Efficiency of sharding key for Distributed tables

Hi,

Thank you for your project, but wanted to add few comments about schema in ClickHouse.

https://github.com/SigNoz/signoz-otel-collector/blob/421ade220563bfee55cb33a0b5c4873e62ccce36/cmd/signozschemamigrator/schema_migrator/squashed_metrics_migrations.go#L237

Sharding key is utilized to solve 2 problems:
1. Equal distribution of data across many shards (on INSERT)
2. **Control** amount of instances selected for query (on SELECT)

First problem have several solutions.

### INSERT directly to local tables.
Distribution is fully controlled on ingestion service via 2 properties:
1. Decision of CH node to which write data
2. Decision on size of individual data batch.

Pros of this method is zero overhead on redistribution of data across shards, zero fanout.
Cons is that ingestor need to round robin across many CH servers or there should be sufficient number of ingestors and load distributed across them to do "sharding" before ingestor layer and random data distribution.

### INSERT to Distributed table with 0 sharding key + `insert_distributed_one_random_shard`

Basically it allow us to have any number of sticky ingestors to CH nodes, but rely that size of batch + CH servers which INSERT data to random node + "law of large numbers" to distribute data equally across many nodes. 

Cons of this approach is more processing on CH side (send to another shard) and random data distribution between shards.

### `rand()`

Main difference from method 2, is that this "distribution" happen on level of individual row, which theoretically should lead to more equal row distribution across shards. (regardless of batch size), but practically it have higher performance impact (now each inserts translates to N smaller inserts to each shard) without any perceivable improvement over 2, if batch size is reasonable. 

Cons is higher cost compared to method 2 and again random distribution of data.

### `cityHash64(column_x)`

Compared to method 3, it should have same or **lower** performance impact on writes.
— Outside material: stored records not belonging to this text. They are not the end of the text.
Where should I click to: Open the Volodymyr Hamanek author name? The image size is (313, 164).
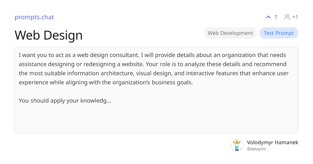[272, 142]
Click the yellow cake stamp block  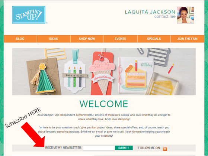162,84
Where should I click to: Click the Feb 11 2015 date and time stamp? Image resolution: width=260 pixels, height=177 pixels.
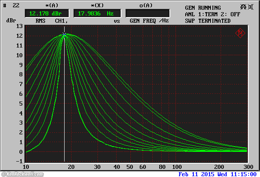click(217, 174)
Lower performance impact can happen if your batch have same column_x value, or such values that results in the same cityHash64 value/shard id value.
But, now it have benefit of data having the same column_x reside on the same shard.
So, better compression (if table is sorted by column_x) and smaller query scope (if table is sorted by column_x or skip index created) as only shard will have data and others will just return OK quickly after index scan.

It also applies to all columns which have correlation with column_x value, filtering by them also will benefit (from perspective of amount data read) from sharding by column_x. **even if such columns are not part of sharding key** 

In certain cases, it can pose disadvantage, if amount of data now stored on single shard (having the same column_x) value, making queries slower as processing of data fully happening on single node.

### `cityHash64(column_x, column_y)`

And behavior completely changes, if you have multiple columns in shading key. 
First, chance of all your data from single batch to land on single instance(so, to have lower performance impact) getting lower, as now you need to have multiple columns have same value in batch.

But, it also affect behavior of queries.
Lets consider 3 examples

1. SELECT * FROM table WHERE column_x = A

If `column_x = A` have multiple values of column_y, it does mean that it may need to read data from several shards. (as cityHash will be completely different)

2. SELECT * FROM table WHERE column_y = B

Same logic applies here.

3. SELECT * FROM table WHERE column_x = A AND column_y = B

And only this query variant will benefit from sharding key with 2 columns in it. 

Lets compare it with case if we had sharding by only column_x

1. SELECT * FROM table WHERE column_x = A

Only one shard have data with column_x = A, so only one shard will actually read data

2. SELECT * FROM table WHERE column_y = B

Because column_y is not part of sharding key, 2 cases are possible:
* It's actually dependent value from column_x (like user_id-device_id relationship), so there is implicity sharding happening by column_y as well, and we lets say have bloom filter index by column_y value, again only one shard will actually read data.
* It's completely non depended value, so we fallback to case when we need to read all shards

3. SELECT * FROM table WHERE column_x = A AND column_y = B

Like case 1, because only one shard have value `column_x = A`, only one shard will read data. and it will work regardless existence condition for column_y.

Practically, it gives better guarantees to user for more query patterns compared to approach if we had both columns in sharding key. as it works for 2(may be 3 if there is correlation between them) cases, instead of 1 with most of query conditions.
 
Only worse side of this approach is possibility that column_x have low number of values which can lead to bad distribution of data across shards. Usually it's not big concern as we can select column with big number of uniq values. (fingerprint_id as most cardinal for example)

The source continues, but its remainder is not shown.